Then, for convenience setting the following environment variables is recommended as those will be used along the example for the Azure ML Client, so make sure to update and set those values accordingly as per your Microsoft Azure account and resources.
%env LOCATION eastus %env SUBSCRIPTION_ID <YOUR_SUBSCRIPTION_ID> %env RESOURCE_GROUP <YOUR_RESOURCE_GROUP> %env AI_FOUNDRY_HUB_PROJECT <YOUR_AI_FOUNDRY_HUB_PROJECT>
Finally, you also need to define both the endpoint and deployment names, as those will be used throughout the example too:
Note that endpoint names must to be globally unique per region i.e., even if you don’t have any endpoint named that way running under your subscription, if the name is reserved by another Azure customer, then you won’t be able to use the same name. Adding a timestamp or a custom identifier is recommended to prevent running into HTTP 400 validation issues when trying to deploy an endpoint with an already locked / reserved name. Also the endpoint name must be between 3 and 32 characters long.
import os
from uuid import uuid4
os.environ["ENDPOINT_NAME"] = f"qwen-vl-endpoint-{str(uuid4())[:8]}"
os.environ["DEPLOYMENT_NAME"] = f"qwen-vl-deployment-{str(uuid4())[:8]}"

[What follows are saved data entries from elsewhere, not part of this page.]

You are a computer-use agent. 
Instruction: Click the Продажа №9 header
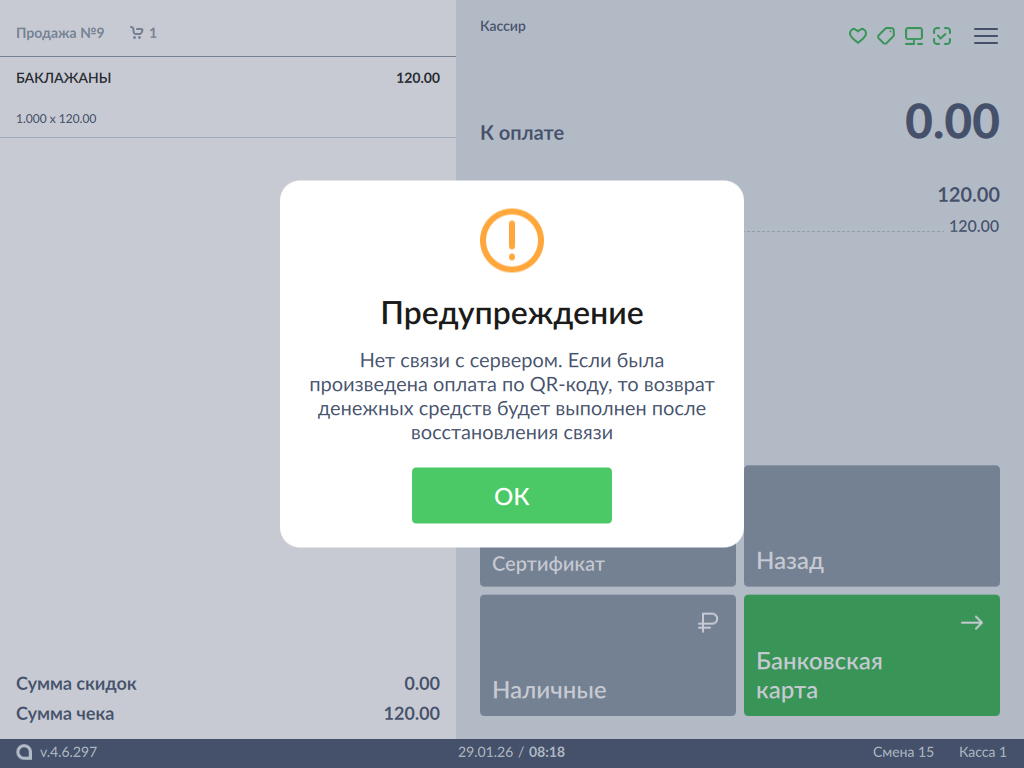[x=60, y=33]
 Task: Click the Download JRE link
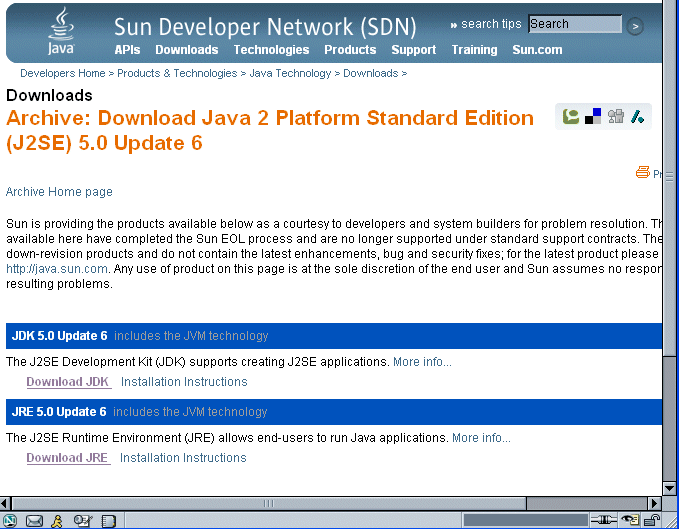point(67,458)
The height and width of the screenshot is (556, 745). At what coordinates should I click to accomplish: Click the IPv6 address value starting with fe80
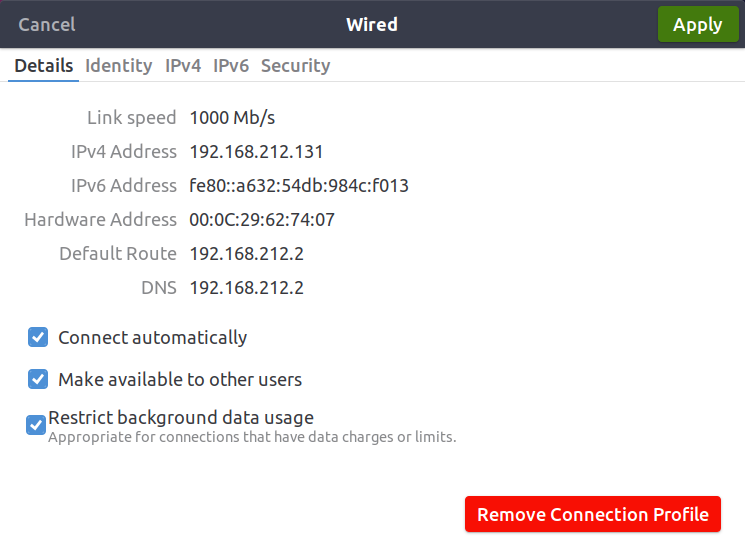point(299,186)
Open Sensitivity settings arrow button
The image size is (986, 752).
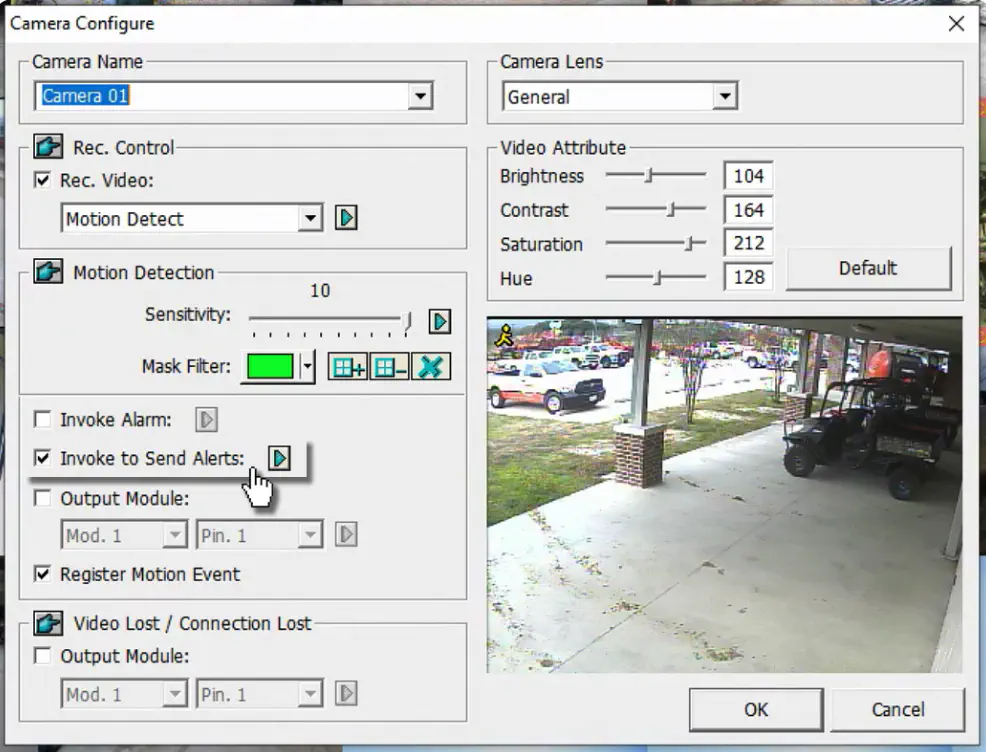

!echo $ENDPOINT_NAME !echo $DEPLOYMENT_NAME
Authenticate to Azure ML
Initially, you need to authenticate into the Azure AI Foundry Hub via Azure ML with the Azure ML Python SDK, which will be later used to deploy Qwen/Qwen2.5-VL-32B-Instruct
as an Azure ML Managed Online Endpoint in your Azure AI Foundry Hub.
On standard Azure ML deployments you’d need to create the MLClient
using the Azure ML Workspace as the workspace_name
whereas for Azure AI Foundry, you need to provide the Azure AI Foundry Hub name as the workspace_name
instead, and that will deploy the endpoint under the Azure AI Foundry too.
import os
from azure.ai.ml import MLClient
from azure.identity import DefaultAzureCredential
client = MLClient(
credential=DefaultAzureCredential(),
subscription_id=os.getenv("SUBSCRIPTION_ID"),
resource_group_name=os.getenv("RESOURCE_GROUP"),
workspace_name=os.getenv("AI_FOUNDRY_HUB_PROJECT"),
)
Create and Deploy Azure AI Endpoint
Before creating the Managed Online Endpoint, you need to build the model URI, which is formatted as it follows azureml://registries/<REGISTRY_NAME>/models/<MODEL_ID>/labels/latest
(even if the URI contains azureml
it’s the same as in Azure AI Foundry, since the model catalog is shared), that means that the REGISTRY_NAME
should be set to “HuggingFace” as you intend to deploy a model from the Hugging Face Collection, and the MODEL_ID
won’t be the Hugging Face Hub ID, but rather the ID with hyphen replacements for both backslash (/) and underscores (_) with hyphens (-), and then into lower case, as follows:
model_id = "Qwen/Qwen2.5-VL-32B-Instruct"
model_uri = (
f"azureml://registries/HuggingFace/models/{model_id.replace('/', '-').replace('_', '-').lower()}/labels/latest"
)
model_uri
Note that you will need to verify in advance that the URI is valid, and that the given Hugging Face Hub Model ID exists on Azure, since Hugging Face is publishing those models into their collection, meaning that some models may be available on the Hugging Face Hub but not yet on the Azure Model Catalog (you can request adding a model following the guide Request a model addition).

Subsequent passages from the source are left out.